In WUNDKANAL Golles traces recent traumas in European history through sculptural representations of disfigured fragments of the human body. Comprising of sculpture in bronze and resin as well as glass and wood installations, the solo exhibition is the result of the artist’s ongoing research into the horrors of the 20th century; the Second World War, the Holocaust, and the Chernobyl disaster.
It has been 32 years since the open-air graphite fire of the Chernobyl accident lofted atomic fragments into the atmosphere. With an existing time frame of more than a hundred thousand years, the reverberations of its destruction and death, fiery and merciless, will be felt for generations to come with active radionuclides scattered around the globe. The Chernobyl disaster marks a catastrophe in time, caused by an inextinguishable fire – the evil light force of nuclear holocaust that has escaped control.
As in Romanian poet Paul Celan’s Holocaust poems of dust, ashes and residua, the image of fire is for Golles on the one hand a striking and blinding destructive power, on the other, a force of revelation exposing the heinous crime. The fire annihilates and causes decay, at the same time illuminating the night, revealing the surface of a false reality. For Golles the nuclear fire of Chernobyl sinisterly echoes the fire of the mass graves and cremation sites of the Holocaust, but has yet a different, synthetic glow. Accordingly, the artist’s dark fragmentations of the human body, like devastated wastelands overcome by flames, describe man’s shattered and fragmented existence in contemporary terms.

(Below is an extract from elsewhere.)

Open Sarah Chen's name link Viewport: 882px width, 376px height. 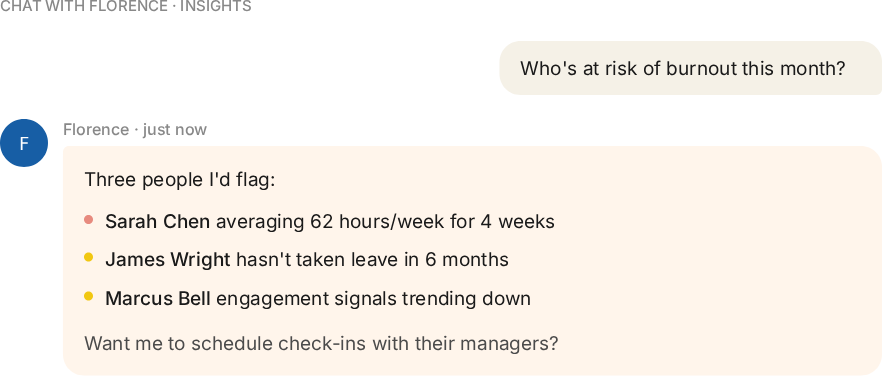[158, 222]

The horrors of 20th century Europe have previously been interpreted by post-war artists, most famously by Anselm Kiefer, and modern sculptors such as Germaine Richier and Alberto Giacometti have made the suffering human figure a symbol of post-war trauma. As contemporary sculptor Golles places himself deliberately in the traditions of the monumental bronze as well as in the synthetic material of resin, but according to Golles the ‘whole’ body becomes impossible to represent. Instead, the fragment stands for the only realization in contemporary times, unfolded by the artist through scabrous, diseased, beaten away metal forms.
A ‘Wundkanal’ is a gunshot wound – the trajectory of a projectile – how it enters and exits the body. In WUNDKANAL Golles confronts the resistance of matter, exposing the body as shield, the shell from which we perceive the world and understand our existence in it. There is, Golles seems to imply, an open wound of history, still smouldering, which will take generations to heal.